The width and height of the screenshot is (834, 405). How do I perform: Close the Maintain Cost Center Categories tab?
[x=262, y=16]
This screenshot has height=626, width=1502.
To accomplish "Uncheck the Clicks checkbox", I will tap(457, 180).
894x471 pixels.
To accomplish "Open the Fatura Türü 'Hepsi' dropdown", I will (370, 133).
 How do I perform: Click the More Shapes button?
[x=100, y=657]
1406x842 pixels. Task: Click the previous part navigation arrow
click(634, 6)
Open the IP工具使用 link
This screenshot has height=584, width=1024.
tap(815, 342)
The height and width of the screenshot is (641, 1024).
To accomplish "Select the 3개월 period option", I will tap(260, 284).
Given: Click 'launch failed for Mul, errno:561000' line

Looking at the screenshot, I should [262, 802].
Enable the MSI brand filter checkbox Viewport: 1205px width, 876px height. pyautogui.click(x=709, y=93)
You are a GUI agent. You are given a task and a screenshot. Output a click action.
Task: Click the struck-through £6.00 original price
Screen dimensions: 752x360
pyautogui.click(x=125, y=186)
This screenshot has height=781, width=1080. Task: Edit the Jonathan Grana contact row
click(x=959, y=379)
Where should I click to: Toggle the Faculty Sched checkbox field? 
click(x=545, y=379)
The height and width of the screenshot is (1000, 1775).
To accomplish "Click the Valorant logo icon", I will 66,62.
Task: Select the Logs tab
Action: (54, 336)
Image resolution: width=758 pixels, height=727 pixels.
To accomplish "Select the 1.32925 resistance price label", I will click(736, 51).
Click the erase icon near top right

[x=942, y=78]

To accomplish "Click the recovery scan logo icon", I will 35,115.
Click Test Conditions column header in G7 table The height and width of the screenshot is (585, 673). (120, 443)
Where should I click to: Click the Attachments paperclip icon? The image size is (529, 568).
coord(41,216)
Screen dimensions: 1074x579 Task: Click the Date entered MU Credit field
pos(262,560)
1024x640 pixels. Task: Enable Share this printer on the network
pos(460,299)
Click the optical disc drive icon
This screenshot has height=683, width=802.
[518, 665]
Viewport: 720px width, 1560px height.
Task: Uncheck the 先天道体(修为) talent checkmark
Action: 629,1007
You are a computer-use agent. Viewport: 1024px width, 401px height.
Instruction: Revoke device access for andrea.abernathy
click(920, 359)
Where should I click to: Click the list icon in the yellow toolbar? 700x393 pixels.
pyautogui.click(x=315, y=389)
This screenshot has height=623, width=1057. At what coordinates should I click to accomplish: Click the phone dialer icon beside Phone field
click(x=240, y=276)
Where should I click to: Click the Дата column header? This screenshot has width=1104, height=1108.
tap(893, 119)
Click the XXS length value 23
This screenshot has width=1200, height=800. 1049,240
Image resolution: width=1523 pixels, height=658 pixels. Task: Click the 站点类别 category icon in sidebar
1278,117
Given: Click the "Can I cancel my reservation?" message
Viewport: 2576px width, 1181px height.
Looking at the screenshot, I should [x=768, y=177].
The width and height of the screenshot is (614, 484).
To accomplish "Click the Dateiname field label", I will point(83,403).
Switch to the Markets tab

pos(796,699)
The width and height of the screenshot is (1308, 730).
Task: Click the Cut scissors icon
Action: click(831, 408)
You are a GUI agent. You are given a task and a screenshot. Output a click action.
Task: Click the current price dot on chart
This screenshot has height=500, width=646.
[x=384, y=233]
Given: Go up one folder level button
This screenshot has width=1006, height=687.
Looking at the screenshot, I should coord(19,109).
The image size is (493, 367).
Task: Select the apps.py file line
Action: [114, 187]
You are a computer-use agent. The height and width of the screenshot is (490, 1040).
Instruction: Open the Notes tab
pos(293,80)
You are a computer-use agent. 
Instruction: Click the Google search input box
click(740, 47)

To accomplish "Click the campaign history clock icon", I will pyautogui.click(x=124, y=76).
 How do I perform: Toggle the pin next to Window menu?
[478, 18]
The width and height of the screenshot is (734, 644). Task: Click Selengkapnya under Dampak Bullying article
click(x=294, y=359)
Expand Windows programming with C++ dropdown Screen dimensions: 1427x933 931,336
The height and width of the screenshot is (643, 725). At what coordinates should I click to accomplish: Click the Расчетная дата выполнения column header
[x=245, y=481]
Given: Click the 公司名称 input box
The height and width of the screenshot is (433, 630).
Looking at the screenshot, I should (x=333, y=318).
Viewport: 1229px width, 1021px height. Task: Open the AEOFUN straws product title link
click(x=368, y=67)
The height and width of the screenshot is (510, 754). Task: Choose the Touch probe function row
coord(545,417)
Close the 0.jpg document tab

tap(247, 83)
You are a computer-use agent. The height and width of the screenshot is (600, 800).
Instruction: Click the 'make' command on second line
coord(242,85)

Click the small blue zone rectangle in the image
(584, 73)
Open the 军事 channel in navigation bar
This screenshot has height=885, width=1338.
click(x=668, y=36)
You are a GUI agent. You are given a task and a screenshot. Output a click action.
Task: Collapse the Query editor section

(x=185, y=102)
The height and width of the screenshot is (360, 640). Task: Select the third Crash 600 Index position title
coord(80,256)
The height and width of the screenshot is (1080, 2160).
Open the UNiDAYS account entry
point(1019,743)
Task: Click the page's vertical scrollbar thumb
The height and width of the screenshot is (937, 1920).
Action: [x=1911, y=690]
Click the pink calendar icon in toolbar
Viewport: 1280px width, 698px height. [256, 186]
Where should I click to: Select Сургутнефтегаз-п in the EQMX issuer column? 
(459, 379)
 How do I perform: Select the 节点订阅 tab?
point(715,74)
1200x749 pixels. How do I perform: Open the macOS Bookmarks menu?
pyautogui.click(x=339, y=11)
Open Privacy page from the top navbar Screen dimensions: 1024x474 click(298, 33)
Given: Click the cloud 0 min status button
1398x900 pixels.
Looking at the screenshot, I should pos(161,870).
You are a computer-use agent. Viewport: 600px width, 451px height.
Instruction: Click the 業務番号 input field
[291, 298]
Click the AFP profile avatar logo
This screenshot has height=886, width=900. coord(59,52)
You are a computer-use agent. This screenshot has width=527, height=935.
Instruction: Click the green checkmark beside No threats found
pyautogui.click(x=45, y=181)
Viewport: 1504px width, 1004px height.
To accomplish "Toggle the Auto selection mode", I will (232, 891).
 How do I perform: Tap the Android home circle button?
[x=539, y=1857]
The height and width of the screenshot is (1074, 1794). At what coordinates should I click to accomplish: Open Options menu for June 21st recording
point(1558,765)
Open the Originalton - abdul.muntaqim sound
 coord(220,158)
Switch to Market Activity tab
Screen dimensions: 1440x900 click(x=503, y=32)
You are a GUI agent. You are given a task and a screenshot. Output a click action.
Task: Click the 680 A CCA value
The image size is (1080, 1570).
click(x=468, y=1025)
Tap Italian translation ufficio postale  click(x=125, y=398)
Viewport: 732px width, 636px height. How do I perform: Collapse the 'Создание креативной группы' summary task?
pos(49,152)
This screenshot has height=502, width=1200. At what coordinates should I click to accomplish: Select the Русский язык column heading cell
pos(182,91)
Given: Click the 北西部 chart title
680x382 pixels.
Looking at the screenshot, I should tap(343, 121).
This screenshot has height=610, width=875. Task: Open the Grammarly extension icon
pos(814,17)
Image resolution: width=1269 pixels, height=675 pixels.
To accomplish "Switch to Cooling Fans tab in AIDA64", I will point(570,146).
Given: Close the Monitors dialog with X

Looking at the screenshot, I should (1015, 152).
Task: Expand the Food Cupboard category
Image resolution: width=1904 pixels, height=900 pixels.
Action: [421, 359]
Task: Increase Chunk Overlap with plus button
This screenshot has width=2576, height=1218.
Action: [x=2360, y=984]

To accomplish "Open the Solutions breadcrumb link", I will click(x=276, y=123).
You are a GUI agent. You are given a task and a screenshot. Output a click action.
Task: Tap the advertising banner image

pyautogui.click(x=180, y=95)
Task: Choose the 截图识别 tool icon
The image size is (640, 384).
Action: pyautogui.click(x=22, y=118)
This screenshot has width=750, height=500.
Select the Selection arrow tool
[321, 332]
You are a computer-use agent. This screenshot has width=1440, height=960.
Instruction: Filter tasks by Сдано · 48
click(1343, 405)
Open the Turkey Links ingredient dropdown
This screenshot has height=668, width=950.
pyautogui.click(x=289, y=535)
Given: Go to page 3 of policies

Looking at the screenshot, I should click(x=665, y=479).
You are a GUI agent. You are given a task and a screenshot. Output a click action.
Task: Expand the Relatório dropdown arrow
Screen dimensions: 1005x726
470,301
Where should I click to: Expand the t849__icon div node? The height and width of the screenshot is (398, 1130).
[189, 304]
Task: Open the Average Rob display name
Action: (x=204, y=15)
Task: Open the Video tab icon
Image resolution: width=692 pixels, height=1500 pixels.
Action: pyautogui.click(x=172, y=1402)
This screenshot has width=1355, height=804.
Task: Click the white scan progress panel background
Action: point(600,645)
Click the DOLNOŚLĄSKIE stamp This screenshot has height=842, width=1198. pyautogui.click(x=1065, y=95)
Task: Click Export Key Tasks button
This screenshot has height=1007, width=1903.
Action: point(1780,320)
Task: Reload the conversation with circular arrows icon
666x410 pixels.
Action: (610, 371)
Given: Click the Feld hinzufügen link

Task instructions: Show every line of the material above in which "computer" is present.

Solution below:
You are a computer-use agent. Viewport: 1024px width, 401px height.
You are a computer-use agent. The height and width of the screenshot is (490, 1040).
You are a computer-use agent. 
You are a computer-use agent. The height and width of the screenshot is (600, 800).
You are a computer-use agent. Viewport: 600px width, 451px height.
You are a computer-use agent. This screenshot has width=527, height=935.
You are a computer-use agent. This screenshot has width=1440, height=960.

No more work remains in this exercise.